7.03.2012

Deciding How Busy You Want To Be

Laurel doesn't like to be rushed through anything, but you know how life is...sometimes you are just trying to get to your in-laws without being an hour late. And so you don't have time to look at every possible outfit she may want to wear and have a lengthy discussion about wearing a pull-up or underwear, and then sort through all the animals to see which ones want to come on a ride in the car. So, you rush, she cries, and everybody feels tense until the rock n roll in the car has been playing for a few minutes and we all chill out a bit. We are very lucky - or maybe very smart - that we don't have to rush that much right now. Only a few weeks ago, my whole day was filled with carefully timed activities we were all rushing through. Now, I get eight hours of sleep every night and even nap during the day sometimes. I walk or bike everywhere. I linger.

I really enjoy Laurel's company when we are at a lingering pace. On Friday, I picked her up from school on foot and bought her a slurpie (purple - her "best" color, as she calls it) from the corner market. We meandered through the nearly 100 degree heat and when we hit the fork in the path and Laurel said, can we go to the woods, I said yes. Sure. Why not? Because it was shady down there and we had water bottles and we were not in a rush. She spotted butterflies and black-eyed susans and wondered about a plant that had a flower on it that she didn't recognize. She found dog poop and a smooth flat pebble and we marveled at how this old dead tree that had a big hole in it was just gone...fell over the side of the hill, with its rotten insides splintered into the leaf duff.

Being busy is a little bit addicting, and it's a pattern I fall into over and over again. In my Teach For America Days we worked 18 hours a day, and drank coffee by the gallon. We thought we were very important and doing very important work, and maybe we were, but the more I learn about kids and from kids, the more I know that slowing down is a better policy. Keep it chill. Follow their lead. Let them ask the questions.

I got a kick out of this New York Times opinion piece:

  Almost everyone I know is busy. They feel anxious and guilty when they aren’t either working or doing something to promote their work. They schedule in time with friends the way students with 4.0 G.P.A.’s make sure to sign up for community service because it looks good on their college applications. I recently wrote a friend to ask if he wanted to do something this week, and he answered that he didn’t have a lot of time but if something was going on to let him know and maybe he could ditch work for a few hours. I wanted to clarify that my question had not been a preliminary heads-up to some future invitation; this was the invitation. But his busyness was like some vast churning noise through which he was shouting out at me, and I gave up trying to shout back over it.

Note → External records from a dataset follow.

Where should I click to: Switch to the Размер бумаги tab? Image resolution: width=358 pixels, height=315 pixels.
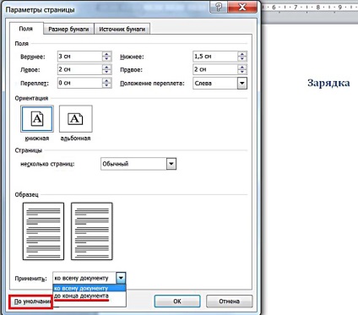click(x=68, y=29)
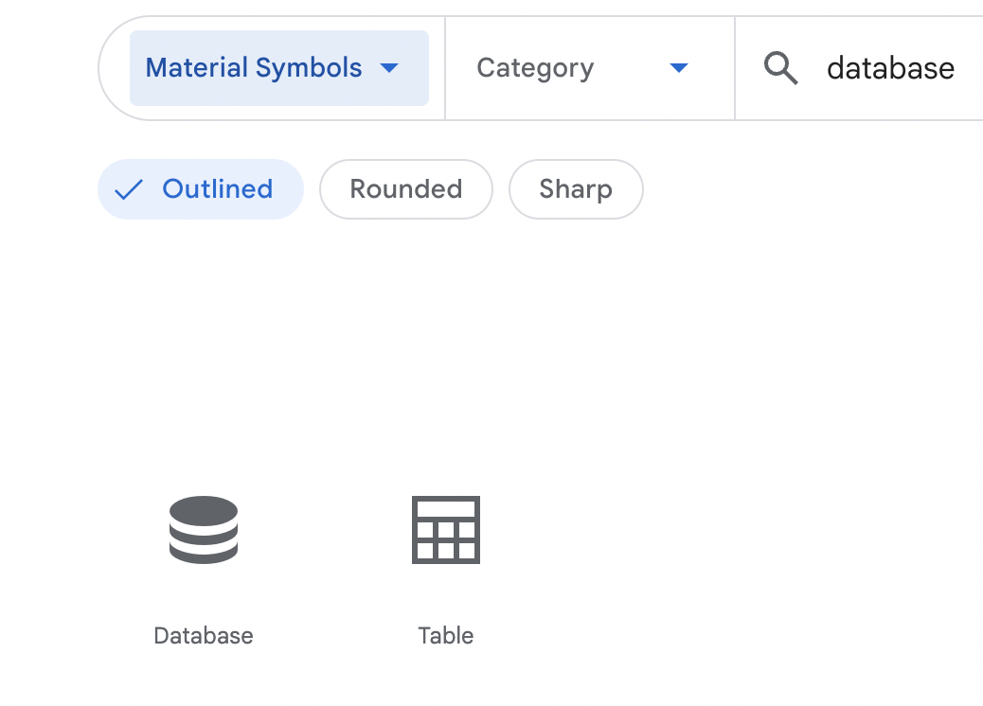Open the Table symbol preview
This screenshot has height=706, width=983.
(x=445, y=530)
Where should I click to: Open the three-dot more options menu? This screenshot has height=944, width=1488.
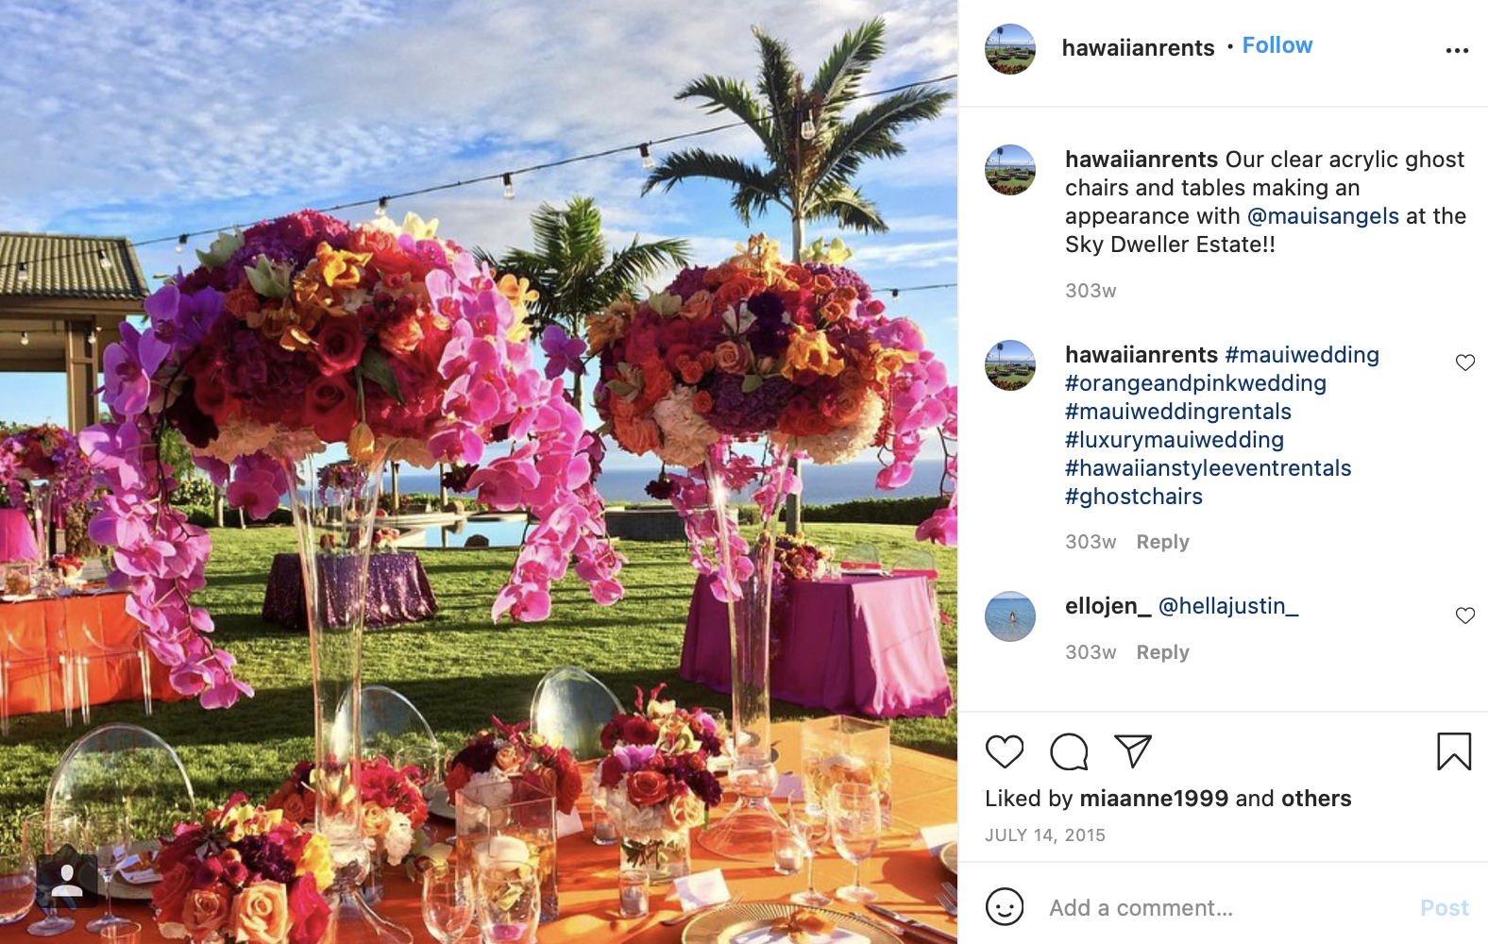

M and I are at a cross-roads (when are we not?) and figuring out how we can all live and work together and meet our needs and not go crazy. Not being too busy is an integral part of our happiness. But every time I strip away the busyness that has piled up, I start to feel a little insecure. Am I still important? Am I still relevant? Will people think I'm lazy?

2 comments:

Anonymous said...

Yes, yes, then no. They will think you are smart. Or I will anyway.
Leah

Anonymous said...

Anyone that knows and loves you will also know the truth. You can't rush through Motherhood or you will miss too much that you can never get back. Take your time to enjoy Mark and Laurel and save some time for yourself.